Start of Entries supplied
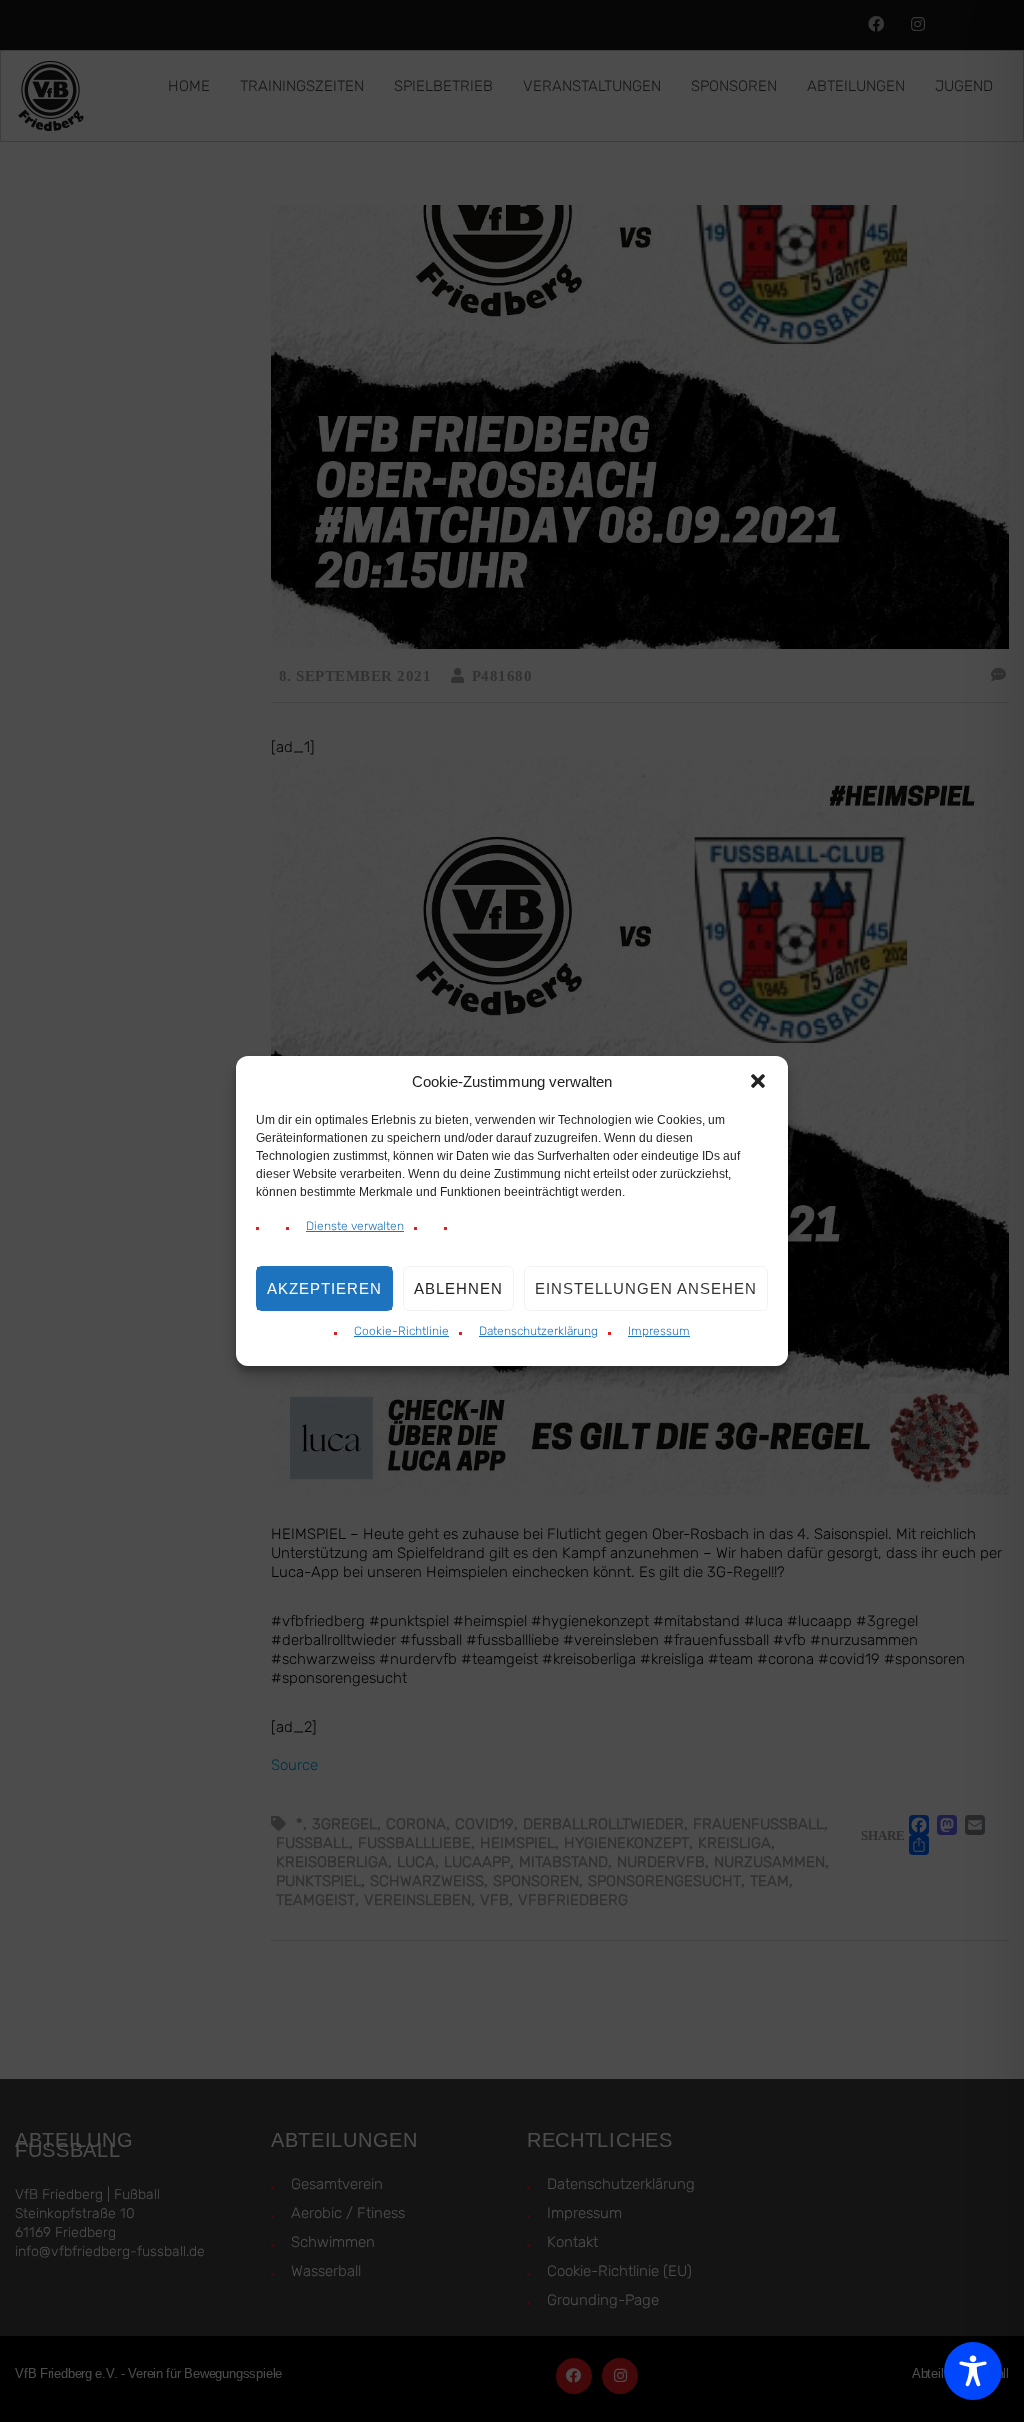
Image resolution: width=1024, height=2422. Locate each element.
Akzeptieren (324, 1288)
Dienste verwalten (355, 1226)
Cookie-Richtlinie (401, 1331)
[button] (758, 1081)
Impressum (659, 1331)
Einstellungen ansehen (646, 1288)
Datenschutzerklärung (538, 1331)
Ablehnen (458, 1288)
End of Entries supplied
Start of Entries supplied
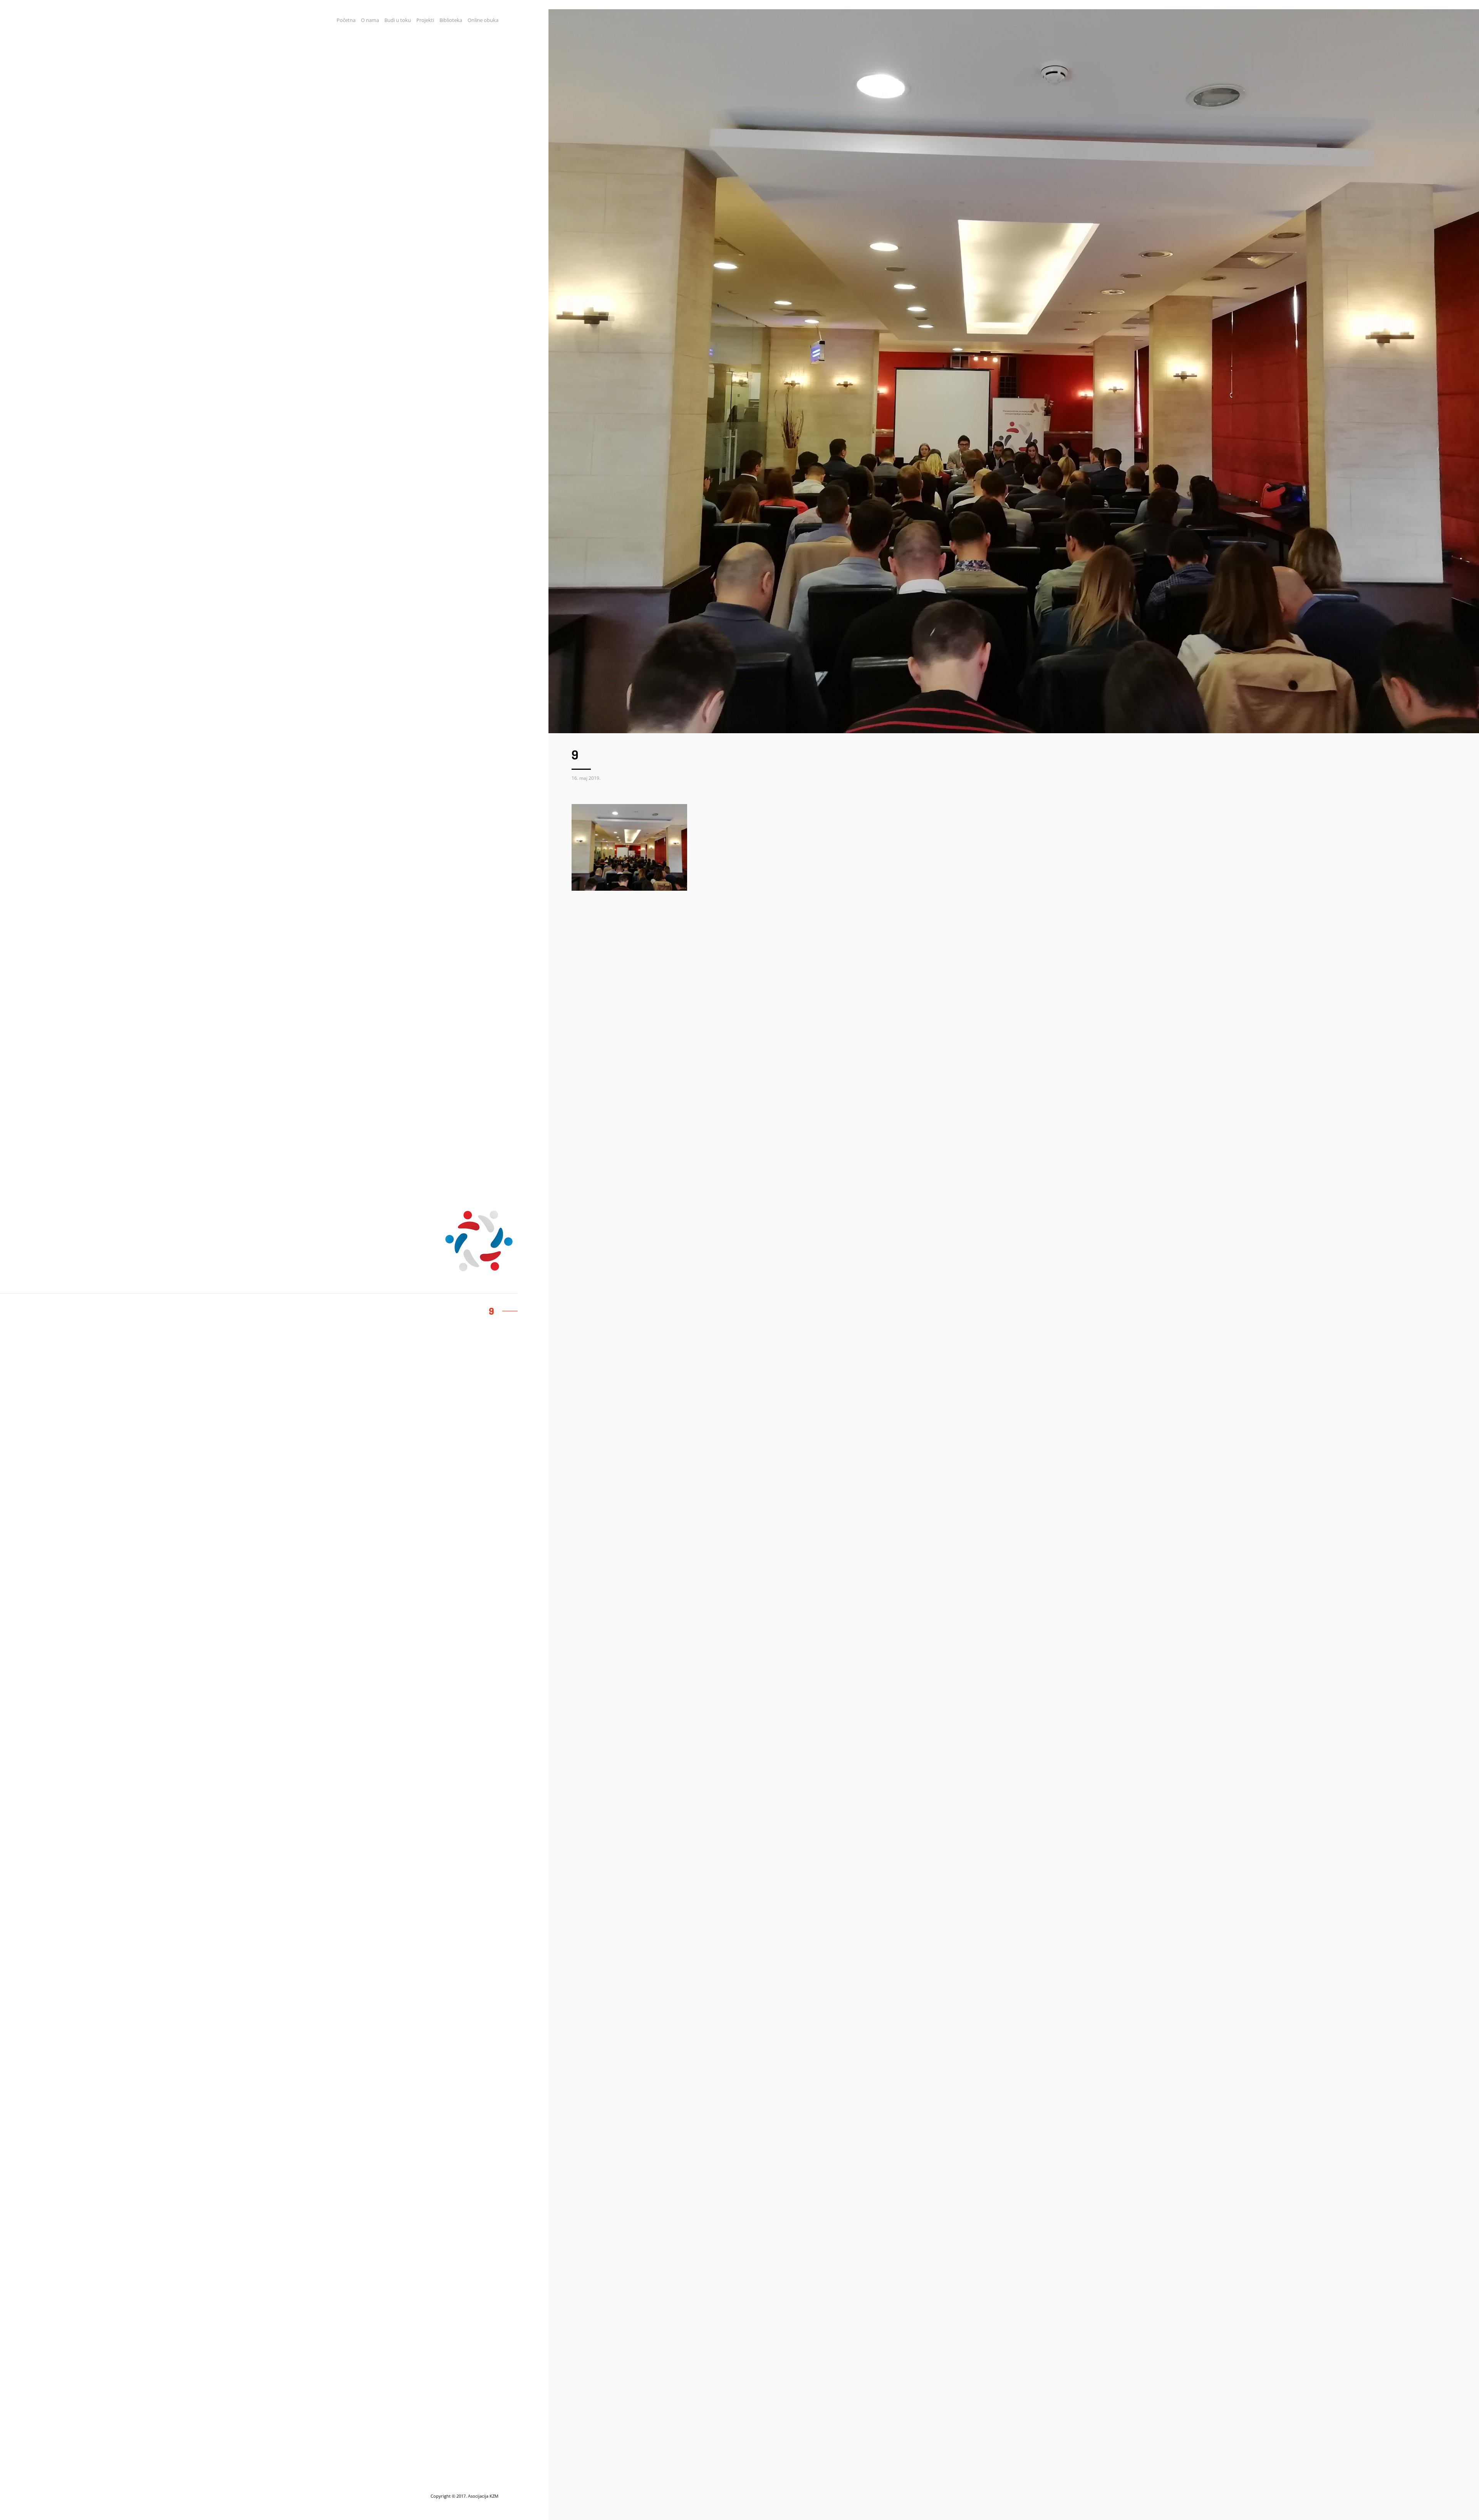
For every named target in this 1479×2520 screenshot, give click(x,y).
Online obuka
End of Entries supplied
Work item »
All lines above from the one holding "Cookie-Richtlinie (401, 1331)" to the one holding "Ablehnen (458, 1288)", inclusive, are to be copied exactly; no other line is wanted.

Written answer »
Cookie-Richtlinie (401, 1331)
[button] (758, 1081)
Impressum (659, 1331)
Einstellungen ansehen (646, 1288)
Datenschutzerklärung (538, 1331)
Ablehnen (458, 1288)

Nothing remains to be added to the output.